Quasi il 74% (73,8%) degli oncologi ritiene che vi sia ancora un bisogno assistenziale insoddisfatto per evitare le recidive nelle donne con tumore del seno HER2 positivo. E, secondo gli specialisti, la percentuale di pazienti per cui servono ulteriori opzioni terapeutiche arriva fino al 30%. La “fotografia” è scattata dal progetto “Residual risk of relapse”, coordinato dalla Fondazione Periplo, che ha promosso un sondaggio fra gli oncologi per analizzare lo stato dell’arte sulle armi disponibili prima e dopo la chirurgia del tumore del seno (rispettivamente terapia neoadiuvante e adiuvante). “Ogni anno, in Italia, quasi 55mila donne ricevono la diagnosi di tumore della mammella, la neoplasia in assoluto più frequente in tutta la popolazione – spiega Pierfranco Conte, Presidente Fondazione Periplo e Direttore Divisione di Oncologia Medica 2, Istituto Oncologico Veneto (IOV) di Padova -. La maggior parte, circa 46.200 (84% del totale), presenta la malattia in stadio iniziale (I-II-III) e 7000 (il 15% di queste ultime) sono caratterizzate da iperespressione della proteina HER2 (HER2+). È la popolazione in cui il clinico deve valutare l’opportunità della terapia adiuvante, cioè successiva alla chirurgia, per un anno con un trattamento mirato anti HER2, che permette di migliorare notevolmente la sopravvivenza. Nonostante i progressi ottenuti, gli studi evidenziano che una percentuale di pazienti compresa fra il 15 e il 24% continua a recidivare con un picco di incidenza di recidive a 18-24 mesi dall’intervento chirurgico, anche se alcune pazienti presentano recidive tardive anche a 10 anni di follow-up. Da qui il bisogno clinico ancora insoddisfatto emerso dal sondaggio e la necessità di ulteriori opzioni terapeutiche per potenziare il trattamento adiuvante”.
“Siamo di fronte a una popolazione che presenta ancora una necessità di ridurre il rischio di ricadute, di progressione di malattia e di morte – afferma il Prof.
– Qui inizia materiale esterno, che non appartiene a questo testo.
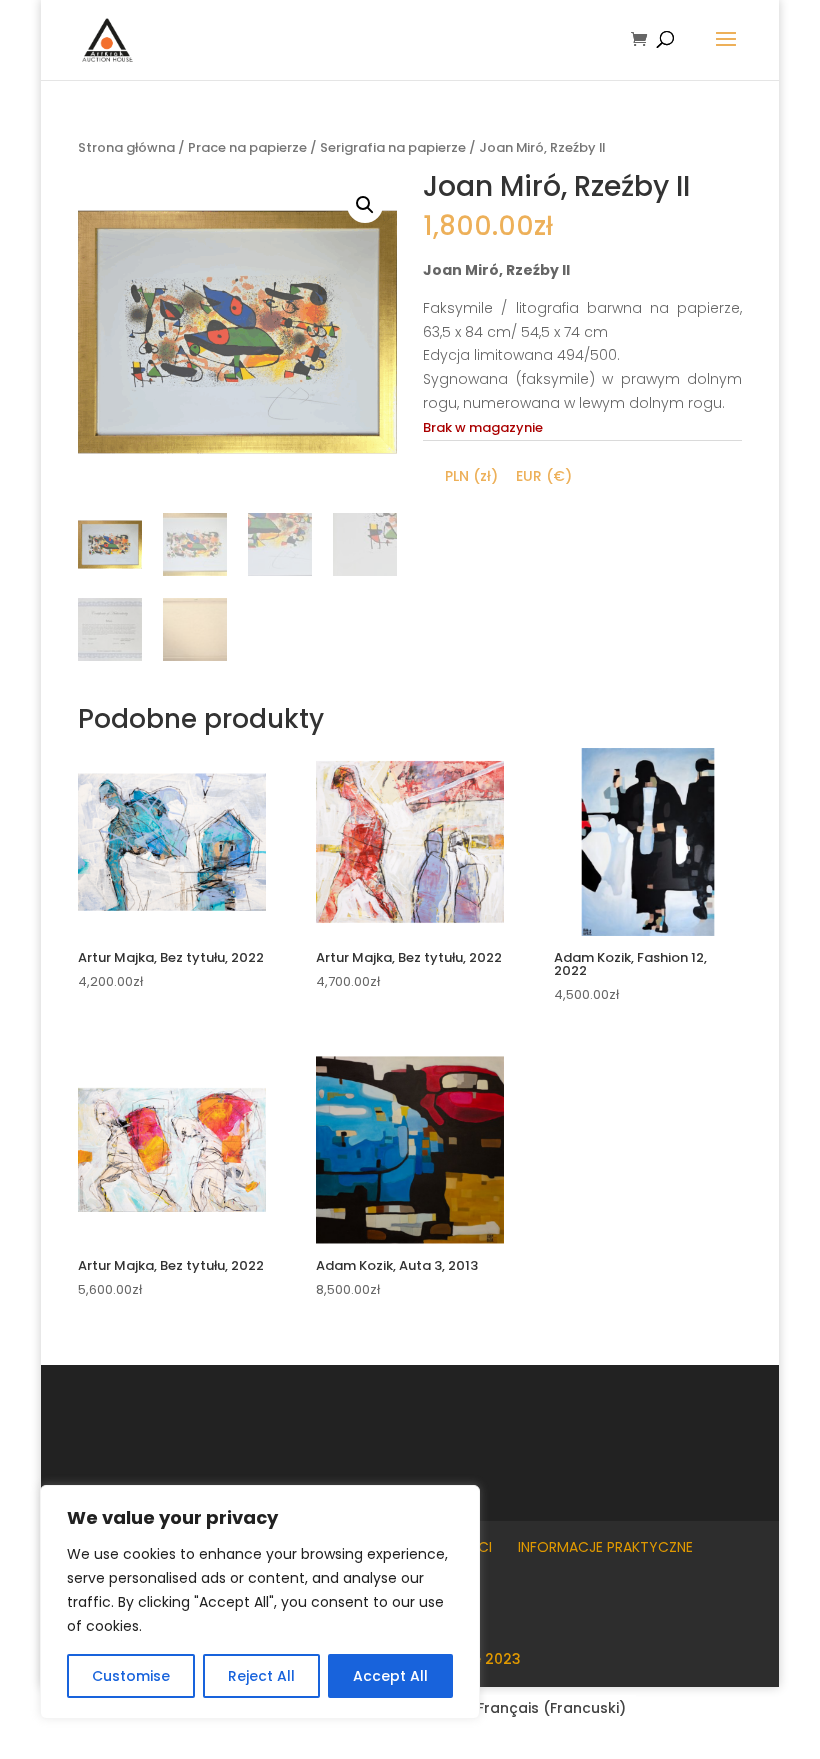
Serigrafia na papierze (393, 147)
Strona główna (126, 147)
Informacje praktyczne (605, 1547)
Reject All (261, 1676)
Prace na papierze (247, 147)
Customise (131, 1676)
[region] (260, 1602)
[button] (365, 205)
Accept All (390, 1676)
Conte -. È necessario potenziare e incrementare le opzioni di cura in adiuvante per prevenire le recidive. L’introduzione della terapia mirata anti HER2 ha cambiato la storia naturale della malattia, e, in associazione alla chemioterapia, consente di ridurre il rischio di recidiva sino all’80%, trasformando il tumore della mammella HER2 positivo in una neoplasia ad alto tasso di guaribilità”.
“Il nostro obiettivo, però, è quello di individuare e curare anche quel 20% di donne che ancora presenta recidiva di malattie – spiega il Prof. Conte –. La terapia medica adiuvante (dopo la chirurgia) o neoadiuvante (prima della chirurgia) è l’unica strategia per ridurre il rischio di recidiva a lungo termine. L’evoluzione della malattia da stadio iniziale a ricorrente o metastatico ha un impatto negativo non solo sulla prognosi ma anche sulla qualità della vita della paziente. Inoltre, la diagnosi di recidiva determina un impatto economico sul sistema sanitario. Aumentare il numero di opzioni terapeutiche in adiuvante significa contenere i costi in termini di farmaci, visite e ospedalizzazioni”.
Per quasi il 40% degli oncologi la percentuale di pazienti a cui servono ulteriori cure si attesta fra l’11 e il 20% e per il 30% questo tasso è compreso fra il 21 e il 30%. “Il trattamento dopo la chirurgia nel tumore della mammella è prescritto a donne apparentemente e, in alcuni casi, del tutto libere da malattia – conclude il Prof. Conte –. Ecco perché è necessario porre molta attenzione al rapporto rischio-beneficio delle cure dopo la chirurgia. Inoltre, i clinici hanno necessità di nuovi strumenti per individuare le pazienti in cui sono maggiori i rischi di recidiva e che quindi, hanno reale necessità di ulteriori opzioni terapeutiche. Sono i casi in cui deve essere prescritta la terapia adiuvante, evitando invece inutili tossicità alle altre donne in cui la malattia non si ripresenterà. Per individuare queste pazienti vengono utilizzati strumenti ‘classici’ come la dimensione della neoplasia, lo stato linfonodale, l’espressione o meno dei recettori ormonali, il ritmo proliferativo delle cellule tumorali. Sono in corso studi proprio per sviluppare test diagnostici predittivi sempre più affidabili. Una di queste ricerche è condotta dall’Istituto Oncologico Veneto (IOV) di Padova insieme all’Università di Barcellona”.